- Directed by: Ray Austin
- Written by: Marc Marais
- Produced by: Matt Drucker Phillip N. Krasne Basil Rabin
- Starring: Mark Burns Shirley Anne Field David Oxley Margaret Inglis
- Cinematography: Lionel Friedberg (lighting cameraman)
- Edited by: Diana Friedberg (as Diana Ginsberg)
- Music by: Peter J. Elliott (as Peter Elliot)
- Production company: Associated Film Productions
- Release date: 1974;
- Running time: 86 minutes
- Countries: Great Britain South Africa
- Language: English

= House of the Living Dead =

1974 British film by Ray Austin

House of the Living Dead (Skaduwees Oor Brugplaas, or Shadows over Bridge Farm), also known as Doctor Maniac, is a 1974 science-fiction horror film directed by Ray Austin and starring Mark Burns, Shirley Anne Field and David Oxley. The film, an international co-production between Great Britain and South Africa, takes place on a plantation in South Africa and deals heavily with the occult.

==Plot==
The storyline follows a white family running a plantation farm on the Cape Colony in South Africa. The family consists of a mother and her two sons, Michael and Breck. Michael runs the house while Breck spends his time alone in his room, deformed and insane, conducting experiments to try to prove the soul is an organic object able to live outside the human body. Michael's fiancée Mary arrives to marry him, much to the mother's dismay as she wants the family to end so the long history of madness can stop. Meanwhile, strange things begin to happen at the plantation, such as voodoo, which is assumed to be the work of the local black neighbors, and murder.

== Cast ==
- Mark Burns as Sir Michael Brattling / Dr. Breckinridge Brattling
- Shirley Anne Field as Mary Anne Carew
- David Oxley as Dr.
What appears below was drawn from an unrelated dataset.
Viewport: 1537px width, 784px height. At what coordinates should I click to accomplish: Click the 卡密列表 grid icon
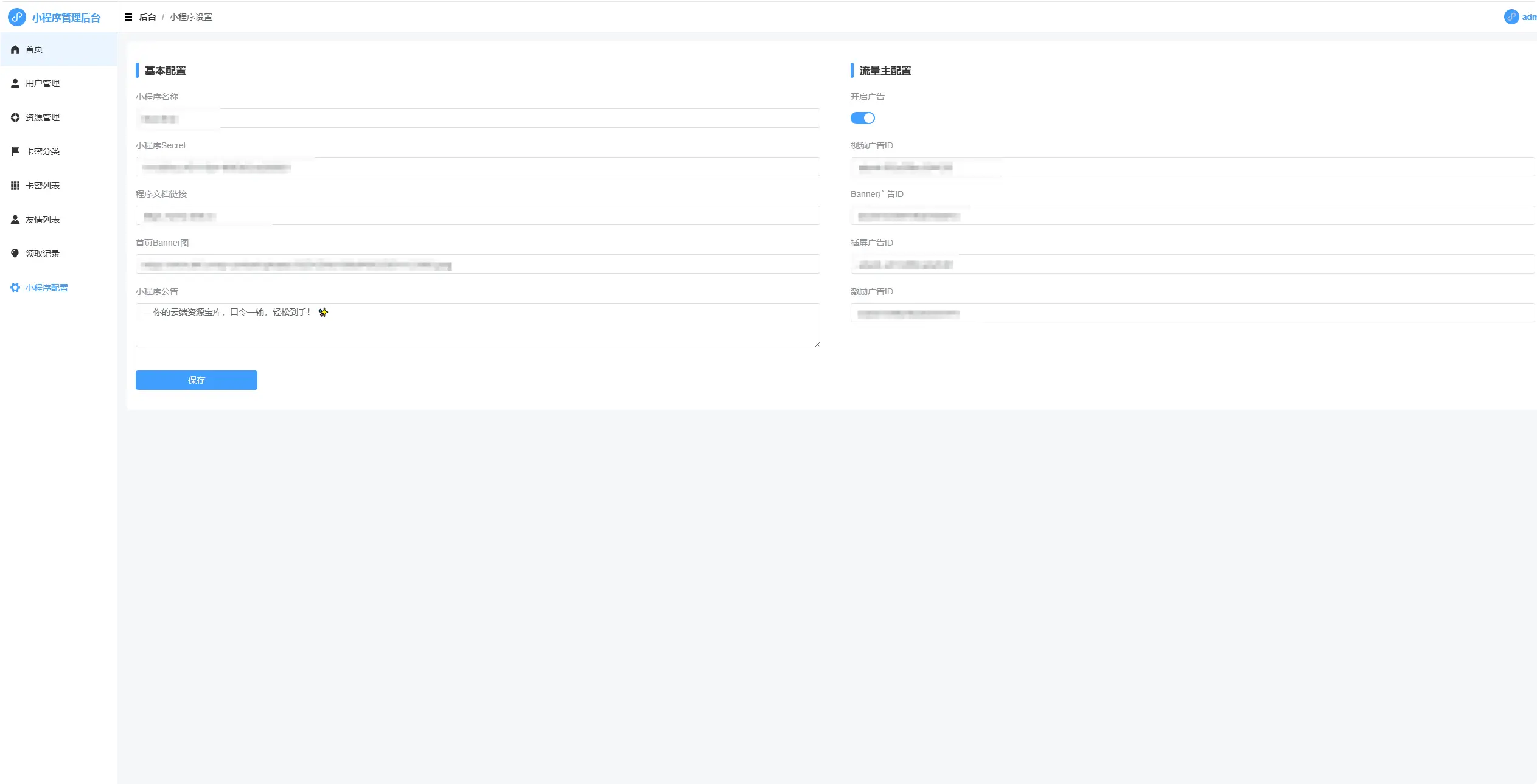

Collinson
- Margaret Inglis as Lady Brattling
- Dia Sydow as Lina
- Lynn Maree as Annie
- Bill Flynn as Simeon
- William Baird Clark as Capt. Turner
- Ronald France as Col. Pringle
- Don Furnival as Brand
- Pieter Geldenhuys as Shoemaker
- Ben Dekker as Jan
- Limpie Basson as Hugo de Groot
- Amina Gool as Aia Kat

==Content==
The film contains very little gore and no zombies at all, as would generally be expected of a title containing "Living Dead". It is sometimes confused with the substantially more popular video game series House of the Dead.

== Release ==
The film is 86 minutes long (85 in the UK cut version) and is rated Australia: R (and UK PG). It goes under various names – Doctor Maniac in the UK and US, Curse of the Dead also in the US, and Kill, Baby, Kill when released to video.

==Reception==
The Monthly Film Bulletin wrote: "First, there is the laboratory with its flasks, coloured fluids, and pop-eyed scientist indicating Doctor Maniac's probable descent from Baron Frankenstein; another set of references, such as the decaying manor, the hereditary madness of the Bratling heirs, and the hints of incest suggest that this is really a House of Usher, or at any rate, closer to Poe than to Ms. Shelley. When the atmosphere subsequently switches to one of drums in the night, voodoo and black magic, I Walked with a Zombie immediately springs to mind. That screenwriter De V Marais and director Austin were conscious of their film's innumerable allusions and derivations seems unlikely given the vastly inefficient manner in which they have assembled this stale Gothic smorgasbord. However, with the aid of some execrable performances, the film does rise to a very amusing climax with Collins, the middle-aged hero, racing to the rescue on a white steed while Breck rambles on about 'soular' intercourse and how he doesn't enjoy being called a loony."

==Awards==
Mark Burns was recognized as Best Actor at the 1974 Sitges Film Festival.